Interestingly, one Tier 2 protein, TNFRSF9, reported in the study as lacking direct evidence for IBD, is in fact associated with colitis in DISGENET, with multiple supporting studies. This highlights the value of integrated resources that consolidate molecular evidence across datasets.
This heatmap provides an overview of how strongly each protein is linked to IBD. It also shows which proteins are more broadly inflammatory and which may represent emerging opportunities. These patterns are summarized using two key metrics:
- DISGENET Score: Measures the strength of associations based on quality and the quantity of evidence available.
- Disease Pleiotropy Index (DPI): Indicates if a protein’s effects stay within a single disease category or spread across completely different disease classes.
Biotech and Pharma Applications
For R&D teams, the value of these findings lies in identifying proteins that can move efficiently from discovery to validation and therapeutic exploration. The combination of genetic evidence, tiered protein classification, and DISGENET context provides a framework for decision-making, so biopharma teams can:
Focus on High-Confidence Therapeutic Targets
The tier 1 proteins from the study show strong causal links to IBD. These proteins are prime candidates for target validation or pathway-focused studies. By leveraging DISGENET metrics, teams can see which proteins are specific to IBD versus broadly inflammatory, helping focus resources on pathways most likely to yield disease-specific effects.
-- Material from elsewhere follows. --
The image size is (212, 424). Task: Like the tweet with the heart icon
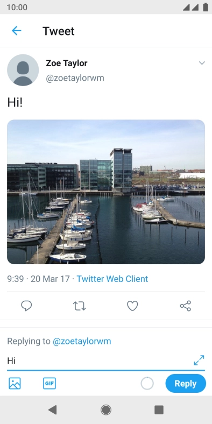click(x=132, y=306)
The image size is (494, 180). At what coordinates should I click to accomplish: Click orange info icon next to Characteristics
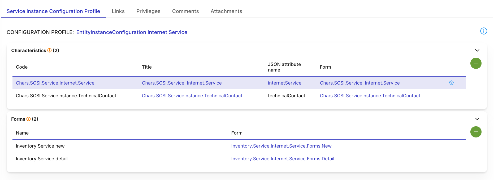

Identify Biomarkers with Maximum Potential
Evidence tiers combined with the DISGENET Score and Disease Pleiotropy Index (DPI) help identify proteins that are both biologically meaningful and IBD-specific. These insights guide early translational studies, such as patient stratification, early detection models, or monitoring treatment response. This allows teams to focus on proteins with the highest potential impact.
Spot Emerging Targets Before Competitors
Tier 2 proteins and those with broader pleiotropy may reveal emerging biology worth exploring. Using DISGENET to contextualize these candidates against existing disease associations helps de-risk early-stage studies and focus on proteins with translational potential.
Streamline Target Prioritization for Efficient Validation
Integrating genetic support, evidence tiers, and disease associations provides a systematic approach to prioritization. Proteins can be ranked by causal evidence, disease specificity, and novelty, helping teams allocate experimental resources efficiently while keeping exploratory targets in view for follow-up studies.
Curious how your team can prioritize IBD proteins more efficiently? Book a demo and explore them in DISGENET
Advancing IBD Research
Contextualizing IBD-associated proteins through integrated data layers allows biotech and pharma teams to distinguish well-established targets from emerging opportunities. Leveraging this framework helps focus R&D efforts on proteins most likely to yield high-value insights, streamline experimental validation, and maintain a competitive edge in biomarker and therapeutic discovery.
Key Takeaways
- 17 of 22 proteins are already linked to IBD, UC, or Crohn’s Disease, confirming strong biological relevance.
- Tier 1 proteins (e.g., IL12B, IFNG, CXCL9) represent high-confidence targets for biomarker validation or therapeutic exploration.
- Tier 2 proteins may reveal emerging biology, offering opportunities for early-stage discovery and novel mechanistic insights.
- DISGENET metrics (DISGENET Score and Disease Pleiotropy Index) allow teams to assess disease specificity and potential impact, streamlining prioritization decisions.